正成の終焉の地・湊川にある墓は、もとは畑の中の小さな塚で荒廃していたのを、1692年に“水戸黄門”徳川光圀が自筆で「嗚呼忠臣楠子之墓」と記した墓石を建立、整備した(墓碑銘に「嗚呼」とあるのは正成だけと思う。ちなみに工事の監督を指揮したのは“助さん”こと佐々介三郎)。光圀は「逆賊であろうと主君に忠誠を捧げた人間の鑑であり、全ての武士は正成の精神を見習うべし」と正成の名誉回復に努めた。墓の傍らには水戸光圀像がある。 
正成の墓碑は大きな亀の背に乗っている儒教式だ。古来から中国では、死後の魂が霊峰・崑崙山(こんろんさん)に鎮まることが理想とされている。亀はこの山に運んでくれる聖なる生き物とされており、こうした墓の形になった。 
室町時代の軍記物語「太平記」には、正成について「智・仁・勇の三徳を備え、命をかけて善道を守るは古より今に至るまで正成ほどの者は未だいない」と刻んでいる。 
※正成の故郷、大阪・河内長野の観心寺の境内には彼の首塚がある。法名は霊光寺大圓義龍卍堂。 

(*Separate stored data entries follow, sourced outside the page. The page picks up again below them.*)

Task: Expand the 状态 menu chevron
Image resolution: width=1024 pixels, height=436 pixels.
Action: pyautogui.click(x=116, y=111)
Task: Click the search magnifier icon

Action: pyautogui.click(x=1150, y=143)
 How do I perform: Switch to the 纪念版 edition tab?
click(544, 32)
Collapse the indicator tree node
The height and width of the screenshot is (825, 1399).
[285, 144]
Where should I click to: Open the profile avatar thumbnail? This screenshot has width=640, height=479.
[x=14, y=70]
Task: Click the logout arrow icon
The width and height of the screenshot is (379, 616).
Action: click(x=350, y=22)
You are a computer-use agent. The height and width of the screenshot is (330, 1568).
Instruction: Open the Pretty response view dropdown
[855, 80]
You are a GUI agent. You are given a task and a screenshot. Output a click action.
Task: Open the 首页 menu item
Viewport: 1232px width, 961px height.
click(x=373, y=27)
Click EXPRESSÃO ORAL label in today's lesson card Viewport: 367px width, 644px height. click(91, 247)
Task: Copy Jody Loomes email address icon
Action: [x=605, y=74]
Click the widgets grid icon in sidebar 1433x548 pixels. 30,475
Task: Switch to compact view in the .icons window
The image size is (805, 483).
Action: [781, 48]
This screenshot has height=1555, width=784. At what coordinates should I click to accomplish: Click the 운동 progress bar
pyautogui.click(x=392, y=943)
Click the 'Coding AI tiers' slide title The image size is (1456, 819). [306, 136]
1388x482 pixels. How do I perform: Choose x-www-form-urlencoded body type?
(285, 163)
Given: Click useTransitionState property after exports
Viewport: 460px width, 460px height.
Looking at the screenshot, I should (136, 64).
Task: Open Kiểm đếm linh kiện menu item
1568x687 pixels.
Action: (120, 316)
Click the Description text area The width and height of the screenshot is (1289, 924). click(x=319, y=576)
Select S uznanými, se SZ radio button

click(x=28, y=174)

※正成討死の半年後、後醍醐天皇は吉野に逃れて南朝を開く。翌1337年、新田義貞が敗死。1339年には後醍醐天皇も他界する。正成の死の12年後(1348年)、息子の楠木正行(まさつら、22歳)は南朝方の武将として父の弔い合戦に挑んで破れ、父の最期と同様に、弟の正時と互いに刺し違えて自害した。